Is Trussonomics making a comeback? That’s the suggestion today, as Jeremy Hunt was recorded on the campaign trail telling students that Liz Truss’s goals for the economy were a ‘good thing to aim for’. As Chancellor, he said, he was ‘trying to basically achieve some of the same things’ as Truss, but ‘more gradually’ compared to the former prime minister’s timeline.
Is this a gotcha moment? Labour think so, insisting that Hunt’s comments show an ongoing ‘addiction to dangerous Trussonomics’. It’s a stretch, not least because Hunt is credited with undoing almost every part of Truss’s so-called mini-Budget, when he replaced Kwasi Kwarteng as Chancellor just weeks into her premiership. Hunt is better described as the executioner of Trussonomics than its saviour.
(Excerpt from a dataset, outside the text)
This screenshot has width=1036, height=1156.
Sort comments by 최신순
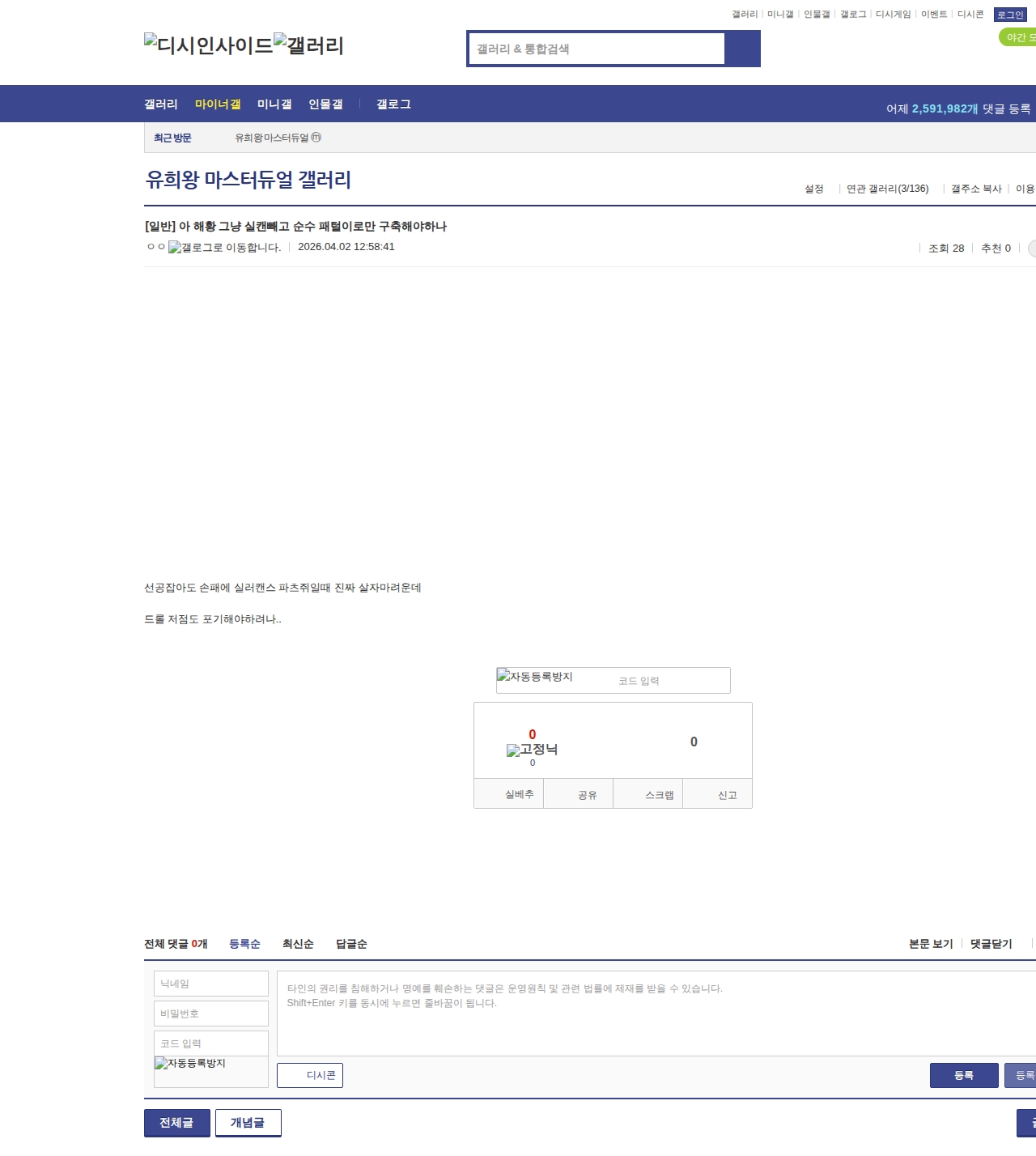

If Hunt is guilty of leaning into the Truss agenda, Labour are even bigger culprits
Still, Truss and her ideas are a very active part of this campaign – and not just because she remains Labour’s favourite talking point in debates. Economic growth has become the dominant policy promise in this election. It is how both the Tories and Labour insist they will continue to support public services and get the tax burden down (in the long run). If Hunt is guilty of leaning into the Truss agenda, Labour are even bigger culprits. Chunks of the party’s manifesto, including its chapter ‘Kickstart economic growth’ read like an ode to Truss’s economic outlook: that growth is not just one solution, but the only solution, to increasing and sustaining prosperity.
But are ‘growth’ and ‘Trussonomics’ really synonyms for each other? If there is any silver lining to Truss’s 49 days in No. 10, it’s that she put significant pressure on both her own party and other parties to start talking again about the merits of growth. Politicians started showing off their pro-growth credentials to avoid being lumped in with her infamous ‘anti-growth coalition’. And they haven’t let up.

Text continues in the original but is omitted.